In Canada, the series premiered on YTV on March 8, 2014. In the United Kingdom and Ireland, Nicktoons started airing it on September 22, 2014. In Australia, Nickelodeon premiered the series on November 1, 2014.

Upon its series premiere, Breadwinners received negative reviews from critics and audiences alike; common criticisms included the show's extensive usage of toilet humor, poor visual style, and dull episode plots.

Emily Ashby of Common Sense Media assessed its reliance on toilet humor as questionable while giving credit to the strength of the protagonists' friendship. She enjoyed the bread-related puns sometimes uttered by characters but acknowledged that "they're not likely to strike the same chord of hilarity with your kids." New York Daily News writer David Hinckley linked its style of humor as enticing to its target demographic. He ultimately stated that it "sprinkles in a few grownup jokes, particularly bread-related puns, but it aims mostly at the younger set."

◆ Stored data:
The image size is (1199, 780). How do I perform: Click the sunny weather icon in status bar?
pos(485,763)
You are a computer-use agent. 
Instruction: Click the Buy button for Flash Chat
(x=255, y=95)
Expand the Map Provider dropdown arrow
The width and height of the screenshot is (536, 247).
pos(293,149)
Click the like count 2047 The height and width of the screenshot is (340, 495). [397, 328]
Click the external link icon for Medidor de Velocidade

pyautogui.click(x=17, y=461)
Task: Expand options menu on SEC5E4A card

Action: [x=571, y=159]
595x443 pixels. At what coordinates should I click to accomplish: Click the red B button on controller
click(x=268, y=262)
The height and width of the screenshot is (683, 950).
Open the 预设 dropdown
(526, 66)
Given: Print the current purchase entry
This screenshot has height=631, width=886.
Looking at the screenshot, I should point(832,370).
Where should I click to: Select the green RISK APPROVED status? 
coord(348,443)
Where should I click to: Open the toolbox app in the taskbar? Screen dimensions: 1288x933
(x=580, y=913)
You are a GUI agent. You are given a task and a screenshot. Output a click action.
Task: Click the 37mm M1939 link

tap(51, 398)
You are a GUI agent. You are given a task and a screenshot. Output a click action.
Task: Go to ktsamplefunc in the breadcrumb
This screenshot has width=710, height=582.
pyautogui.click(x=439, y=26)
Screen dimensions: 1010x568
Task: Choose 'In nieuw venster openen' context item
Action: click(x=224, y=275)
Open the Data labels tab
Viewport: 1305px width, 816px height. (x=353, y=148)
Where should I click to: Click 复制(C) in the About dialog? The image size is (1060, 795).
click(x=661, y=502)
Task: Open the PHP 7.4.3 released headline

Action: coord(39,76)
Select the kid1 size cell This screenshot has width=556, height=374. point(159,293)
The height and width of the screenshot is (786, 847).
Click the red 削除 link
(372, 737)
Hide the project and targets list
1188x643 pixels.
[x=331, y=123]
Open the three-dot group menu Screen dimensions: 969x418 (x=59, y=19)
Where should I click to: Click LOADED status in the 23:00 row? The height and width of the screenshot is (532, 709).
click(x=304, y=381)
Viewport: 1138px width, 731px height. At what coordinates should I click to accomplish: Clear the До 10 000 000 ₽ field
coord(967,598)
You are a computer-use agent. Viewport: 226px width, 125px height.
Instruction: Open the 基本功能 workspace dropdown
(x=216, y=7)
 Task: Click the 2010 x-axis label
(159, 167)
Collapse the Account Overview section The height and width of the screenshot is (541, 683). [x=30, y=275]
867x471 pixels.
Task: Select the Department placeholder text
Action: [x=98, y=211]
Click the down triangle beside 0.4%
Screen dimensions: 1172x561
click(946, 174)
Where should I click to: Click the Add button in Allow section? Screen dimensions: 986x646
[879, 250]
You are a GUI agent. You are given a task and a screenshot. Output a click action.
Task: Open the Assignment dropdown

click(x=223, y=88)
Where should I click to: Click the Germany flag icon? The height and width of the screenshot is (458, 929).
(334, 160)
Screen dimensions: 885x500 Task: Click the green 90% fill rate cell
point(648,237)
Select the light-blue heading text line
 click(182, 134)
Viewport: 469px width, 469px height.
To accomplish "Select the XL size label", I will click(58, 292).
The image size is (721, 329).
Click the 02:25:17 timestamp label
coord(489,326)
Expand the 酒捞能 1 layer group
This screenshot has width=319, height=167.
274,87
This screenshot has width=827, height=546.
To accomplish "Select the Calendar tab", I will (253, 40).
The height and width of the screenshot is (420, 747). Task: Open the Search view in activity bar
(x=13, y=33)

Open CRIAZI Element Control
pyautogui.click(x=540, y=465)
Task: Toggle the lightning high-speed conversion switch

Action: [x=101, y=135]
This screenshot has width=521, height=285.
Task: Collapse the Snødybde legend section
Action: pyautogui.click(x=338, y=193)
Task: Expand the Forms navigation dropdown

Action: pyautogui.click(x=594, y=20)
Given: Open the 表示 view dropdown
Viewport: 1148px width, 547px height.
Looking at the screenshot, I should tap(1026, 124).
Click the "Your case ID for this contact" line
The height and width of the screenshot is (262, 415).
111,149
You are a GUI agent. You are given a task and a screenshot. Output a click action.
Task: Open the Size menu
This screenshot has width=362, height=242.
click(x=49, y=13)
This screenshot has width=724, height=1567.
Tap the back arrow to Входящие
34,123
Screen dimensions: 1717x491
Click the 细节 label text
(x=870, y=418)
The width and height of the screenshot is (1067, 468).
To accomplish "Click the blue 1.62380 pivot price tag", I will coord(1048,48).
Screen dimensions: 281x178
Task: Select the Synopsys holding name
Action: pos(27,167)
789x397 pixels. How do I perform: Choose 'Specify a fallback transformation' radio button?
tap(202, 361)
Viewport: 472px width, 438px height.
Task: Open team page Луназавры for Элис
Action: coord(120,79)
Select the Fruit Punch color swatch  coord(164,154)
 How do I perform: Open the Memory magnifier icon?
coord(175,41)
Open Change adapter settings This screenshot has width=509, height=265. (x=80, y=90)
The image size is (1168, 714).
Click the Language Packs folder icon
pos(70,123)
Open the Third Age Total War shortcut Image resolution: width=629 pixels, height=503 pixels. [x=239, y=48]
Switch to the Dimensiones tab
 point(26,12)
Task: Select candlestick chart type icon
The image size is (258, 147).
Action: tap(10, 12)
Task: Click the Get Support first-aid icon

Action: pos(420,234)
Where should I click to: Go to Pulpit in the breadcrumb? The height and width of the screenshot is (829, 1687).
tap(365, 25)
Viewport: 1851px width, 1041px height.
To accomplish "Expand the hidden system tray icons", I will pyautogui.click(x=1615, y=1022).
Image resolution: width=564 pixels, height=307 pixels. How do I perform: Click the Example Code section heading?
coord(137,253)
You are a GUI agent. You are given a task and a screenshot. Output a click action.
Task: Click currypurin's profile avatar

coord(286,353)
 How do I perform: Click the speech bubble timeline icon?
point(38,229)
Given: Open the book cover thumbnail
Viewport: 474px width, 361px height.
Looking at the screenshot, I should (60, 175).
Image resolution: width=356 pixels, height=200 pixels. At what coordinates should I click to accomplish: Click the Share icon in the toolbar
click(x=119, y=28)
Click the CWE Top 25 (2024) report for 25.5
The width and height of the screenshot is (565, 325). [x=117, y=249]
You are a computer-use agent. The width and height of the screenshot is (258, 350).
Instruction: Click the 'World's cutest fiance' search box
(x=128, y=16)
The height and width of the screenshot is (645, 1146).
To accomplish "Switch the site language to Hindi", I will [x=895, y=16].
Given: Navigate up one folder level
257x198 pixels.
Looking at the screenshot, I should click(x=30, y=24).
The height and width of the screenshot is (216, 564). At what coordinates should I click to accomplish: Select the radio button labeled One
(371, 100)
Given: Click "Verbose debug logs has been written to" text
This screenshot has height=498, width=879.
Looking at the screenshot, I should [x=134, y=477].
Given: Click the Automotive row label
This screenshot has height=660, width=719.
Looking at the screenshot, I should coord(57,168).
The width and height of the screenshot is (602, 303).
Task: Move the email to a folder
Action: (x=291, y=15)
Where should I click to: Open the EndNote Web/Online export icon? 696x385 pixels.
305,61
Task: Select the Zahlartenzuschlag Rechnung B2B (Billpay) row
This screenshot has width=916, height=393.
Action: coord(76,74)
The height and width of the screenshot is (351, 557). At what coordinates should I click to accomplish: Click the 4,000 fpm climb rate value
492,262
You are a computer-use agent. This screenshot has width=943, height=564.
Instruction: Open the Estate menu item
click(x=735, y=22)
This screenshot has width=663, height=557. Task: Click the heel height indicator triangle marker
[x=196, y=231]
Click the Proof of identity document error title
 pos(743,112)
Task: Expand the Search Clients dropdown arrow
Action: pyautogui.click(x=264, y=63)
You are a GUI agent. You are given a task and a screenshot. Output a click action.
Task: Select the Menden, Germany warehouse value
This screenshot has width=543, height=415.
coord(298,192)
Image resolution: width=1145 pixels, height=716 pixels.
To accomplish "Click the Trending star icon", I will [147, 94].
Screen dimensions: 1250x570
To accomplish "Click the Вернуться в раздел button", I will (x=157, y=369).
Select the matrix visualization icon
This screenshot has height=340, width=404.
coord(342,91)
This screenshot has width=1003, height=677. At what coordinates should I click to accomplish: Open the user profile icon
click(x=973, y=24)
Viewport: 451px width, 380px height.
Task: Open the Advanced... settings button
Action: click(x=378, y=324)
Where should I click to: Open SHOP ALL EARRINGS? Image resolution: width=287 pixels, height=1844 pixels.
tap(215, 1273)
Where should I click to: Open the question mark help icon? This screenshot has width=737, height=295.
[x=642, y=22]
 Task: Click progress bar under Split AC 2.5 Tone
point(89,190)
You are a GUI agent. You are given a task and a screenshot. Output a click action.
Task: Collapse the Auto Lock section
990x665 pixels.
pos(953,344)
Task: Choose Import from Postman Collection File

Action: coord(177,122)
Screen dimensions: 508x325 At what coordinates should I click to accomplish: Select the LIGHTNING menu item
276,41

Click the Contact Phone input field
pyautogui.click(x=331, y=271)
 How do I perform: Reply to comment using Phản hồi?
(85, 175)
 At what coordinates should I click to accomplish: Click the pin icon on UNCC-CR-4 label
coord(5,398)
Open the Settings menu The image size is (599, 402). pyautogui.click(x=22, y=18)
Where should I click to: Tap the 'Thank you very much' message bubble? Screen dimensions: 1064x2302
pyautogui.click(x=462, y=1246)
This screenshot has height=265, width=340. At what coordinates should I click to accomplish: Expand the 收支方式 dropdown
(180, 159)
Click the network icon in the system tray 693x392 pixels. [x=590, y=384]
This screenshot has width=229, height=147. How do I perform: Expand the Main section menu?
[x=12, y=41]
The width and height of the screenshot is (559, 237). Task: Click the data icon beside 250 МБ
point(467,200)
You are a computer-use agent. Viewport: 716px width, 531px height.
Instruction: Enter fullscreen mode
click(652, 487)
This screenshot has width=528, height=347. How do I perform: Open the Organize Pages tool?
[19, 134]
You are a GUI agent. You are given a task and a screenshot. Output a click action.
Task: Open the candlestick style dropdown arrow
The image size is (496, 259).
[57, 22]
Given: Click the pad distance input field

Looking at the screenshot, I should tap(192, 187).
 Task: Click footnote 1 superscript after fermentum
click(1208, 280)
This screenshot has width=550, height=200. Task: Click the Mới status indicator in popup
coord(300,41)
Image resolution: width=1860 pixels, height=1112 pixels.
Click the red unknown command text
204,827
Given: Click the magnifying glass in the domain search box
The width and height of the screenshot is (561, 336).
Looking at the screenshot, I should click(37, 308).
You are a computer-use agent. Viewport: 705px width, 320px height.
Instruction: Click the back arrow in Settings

◆ Written request 1:
According to the Breadwinners passage, on what date did Nicktoons begin airing the series in the United Kingdom and Ireland?
◆ Written request 2:
List the common criticisms of the show that the Breadwinners passage names.
Answer from the Breadwinners passage alone.

◆ Task solution 1:
September 22, 2014.

◆ Task solution 2:
- Extensive usage of toilet humor
- Poor visual style
- Dull episode plots